Hip-Hop Architecture Exhibit at Everson

WATERTOWN, New York (WWNY)

SYRACUSE, NY (April 21, 2022): On Saturday, April 30, the Everson Museum of Art will open Sekou Cooke: 15-81. The exhibition presents architect and urban designer Sekou Cooke’s project We Outchea: Hip-Hop Fabrications and Public Space alongside documents relating to the 15th Ward in Syracuse, New York.

The exhibition centers on Cooke’s project We Outchea, a work commissioned by the Museum of Modern Art in 2021 that focuses on the legacy of placement and displacement of Black residents in Syracuse. 15-81 combines We Outchea with photographs and ephemera documenting the 15th Ward in Syracuse, a primarily Black neighborhood demolished in the 1950s in the name of urban renewal. This destruction also made way for the construction of I-81 through the center of downtown Syracuse, as well as a planned Community Plaza, which incorporated government and cultural buildings all contained within a pedestrian-friendly environment. Included in these plans was space for a new art museum, and while most of the planned structures in the Community Plaza never materialized, the Everson Museum was one structure that was ultimately built. Within We Outchea, historical photos are imposed onto the surfaces of new structures in order to reference the past, the history of the site, the people that lived there.

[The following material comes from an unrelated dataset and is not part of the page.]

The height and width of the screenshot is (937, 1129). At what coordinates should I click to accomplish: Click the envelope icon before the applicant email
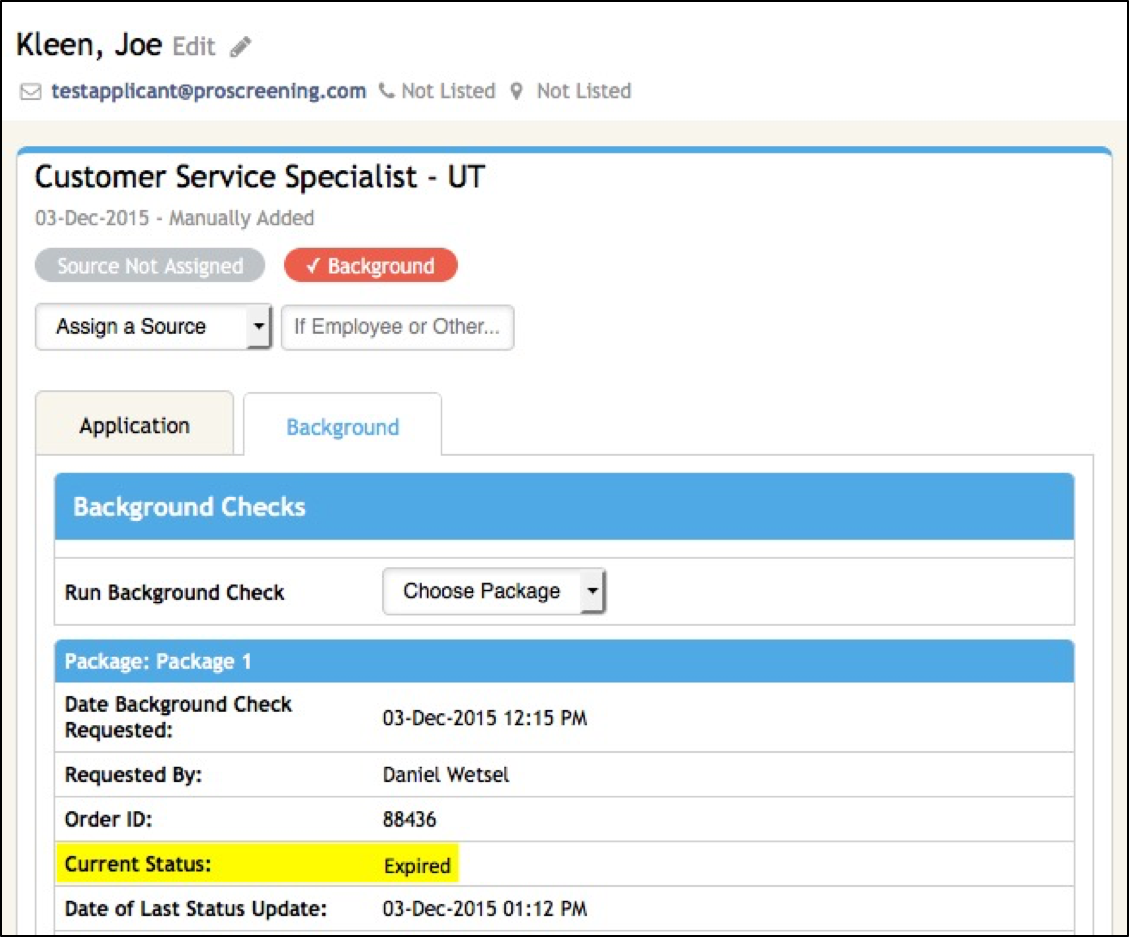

An Assistant Professor in the School of Architecture at Syracuse University until 2021, Cooke recently relocated to Charlotte, North Carolina, where he is now the Director of the Master of Urban Design program at UNC, Charlotte.

As Cooke describes it, his research and work centers on, “the exploration of Hip-Hop Architecture, an approach to contemporary design that embraces hip-hop culture and applies its shape, structure, and ideologies to the built environment.” This movement was also the topic of his recent book, “Hip-Hop Architecture,” published in 2021. Cooke also curated the exhibition Close to the Edge: The Birth of Hip-Hop Architecture, which premiered in 2018 at the AIA Center for Architecture in New York.

Cooke’s work can be seen throughout Syracuse as the designer of the Eat to Live food Co-Op on South Salina and the future Syracuse Hip-Hop Headquarters, which will be home to The Good Life Foundation and a center for youth entrepreneurship.

An Opening Night Reception will be held on Friday, April 29, from 6:00—8:00pm to celebrate and preview Sekou Cooke: 15-81 and four other new exhibitions. This event is free for members, $15 for non-members, and includes hors d’oeuvres, a cash bar, and artist appearances.

The following afternoon on Saturday, April 30, 2022 at 2:00pm, Cooke will lead a panel discussion in the Everson’s Hosmer Auditorium that includes Michael A. Speaks, Dean of Syracuse Architecture, and Nathan Williams, Visiting Critic at Syracuse University. They will discuss the themes within the exhibition as it relates to local events and the role of the architect in facilitating and creating frameworks for others to visualize their own environments.